The Giants were No. 1 last year in Defensive Hog Index. But other than that, they were mediocre to bad in every other Quality Stat.
In fact, they were better than their wildcard opponent, Tampa, in Scoreability and in Offensive Hog Index, as well as Defensive Hog Index.
But the Cowboys, Packers and Patriots – New York's other postseason victims – were better than the Giants in every single one of our Quality Stats except for Defensive Hog Index.
It didn't matter, as the Giants eked out narrow, last-second wins over each and every superior opponent, including something about the greatest upset in Super Bowl history.
The Hopes for Recovery
What's it all mean, this post-season destruction?

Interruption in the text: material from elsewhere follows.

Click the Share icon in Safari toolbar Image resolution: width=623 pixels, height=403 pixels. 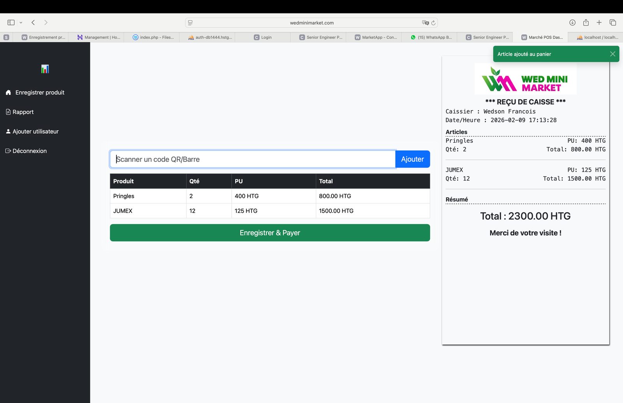[x=586, y=23]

Well, maybe it means Defensive Hog Index really is all that and a bag of chips (as we discussed in our Monday Morning Hangover this week). After all, the DHI went 10-1 identifying playoff winners last year and is off to a red-hot start here in the 2008 playoffs (4-0 in the wildcard round). That's 14-1 identifying playoff winners since 2007. Maybe we just get rid of every other indicator and look at each team's defensive front as the golden road to unlimited devotion and enlightenment. But that's not likely long term.
Or maybe it means the Cardinals are poised to buck all the statistical trends and win the Super Bowl this year. After all, they were a dreadful regular-season team akin to the 2007 Giants. But that's not likely, either.
Or maybe it means the Giants were a once-in-a-lifetime statistical anomaly, a team that had no business winning, yet still did. And maybe if this is the case, it means we're not likely to suffer the same statistical destruction we did last year.
And that'd be good, because wounds heal slowly and our fragile psyche will crumble if we witness the same statistical carnage we saw last year.